Não há cérebros sãos por trás de tudo isso, e se transmite pelo ar um clima insuportável, que se espalha perigosamente e deixa o ambiente cinzento. Há uma frase do poeta Bertold Brecht, forte, mas que sintetiza bem o que significa esse movimento: “A cadela do fascismo está sempre no cio”. É o que parece nesse momento. Haveremos de combatê-lo, mas conhecemos pela história que isso se dissemina perigosamente, em meio à ignorância, alienação e desespero de uma população que porventura tenha perdido as esperanças. O discurso do ódio, da violência para combater a violência gerada por problemas sociais, a absoluta ausência de preocupação com a harmonia da sociedade, pois desejam eliminar os diferentes, a hipocrisia e as mentiras, encontram nesses ambientes um solo fértil para germinar e crescer. Miremo-nos na história, aprendamos com o passado, ainda é tempo de impedir que entremos na loucura em que se transformaram outras sociedades, em alguns casos gerando genocídios de multidões inocentes. Acreditem que isso possa a vir novamente acontecer, mas tenha uma crença maior, de que é preciso impedir essa possibilidade. A humanidade já extirpou em outros momentos essas serpentes. Elas foram chocadas, estão se reproduzindo, mas serão mais uma vez derrotadas. Esperamos que somente pela via eleitoral.

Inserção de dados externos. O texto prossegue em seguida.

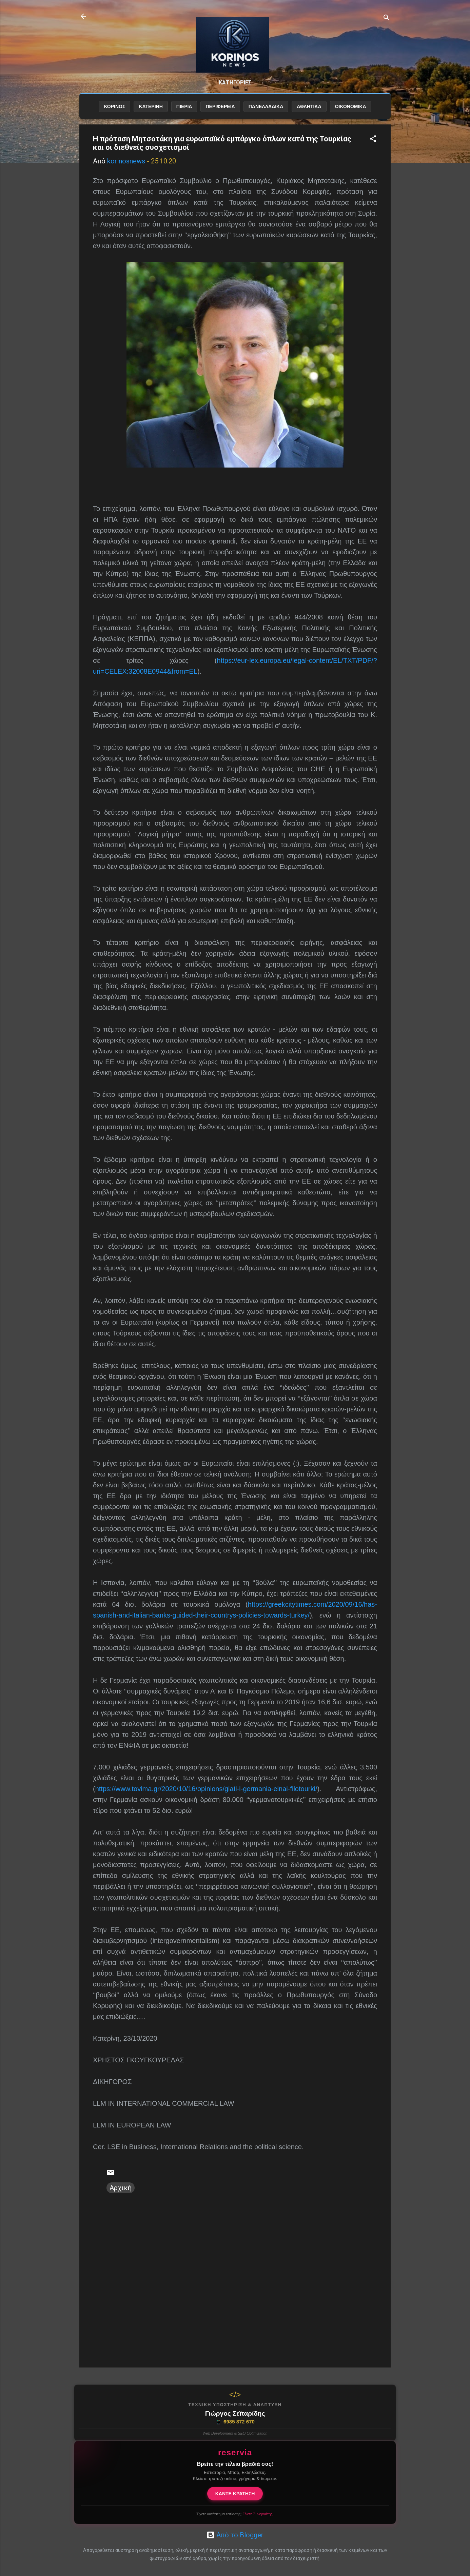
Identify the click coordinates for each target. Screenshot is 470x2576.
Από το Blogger (235, 2535)
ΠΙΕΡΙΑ (184, 117)
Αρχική (121, 2199)
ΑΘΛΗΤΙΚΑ (309, 117)
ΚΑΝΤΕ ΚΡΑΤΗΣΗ (235, 2493)
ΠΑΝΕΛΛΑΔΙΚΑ (266, 117)
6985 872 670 (235, 2422)
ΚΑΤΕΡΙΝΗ (150, 117)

Por fim, não se trata de querer aplicar esse rótulo de fascista a todos que porventura sejam conservadores. Não pode ser isso. Até porque nem mesmo esses liberais mais moderados escapam desse ódio visceral fascista, e vimos também isso quando se instalou uma ditadura militar aqui no Brasil, e de como funcionou o nazi fascismo na Alemanha e na Itália. Os arrependidos foram perseguidos e também se tornaram vítimas dessas ditaduras. Para isso é fundamental diferenciar quem propaga o discurso do ódio, da intolerância, da violência, daqueles que na ânsia de propor uma mudança terminam seduzidos por esses comportamentos abjetos. Trata-se de utilizarmos estratégias de convencimento, a fim de impedirmos que aqueles que são bem intencionados sejam atraídos pelo canto da serpente. Devemos trazê-los para o lado da democracia, da tolerância, do respeito às diferenças, e da liberdade.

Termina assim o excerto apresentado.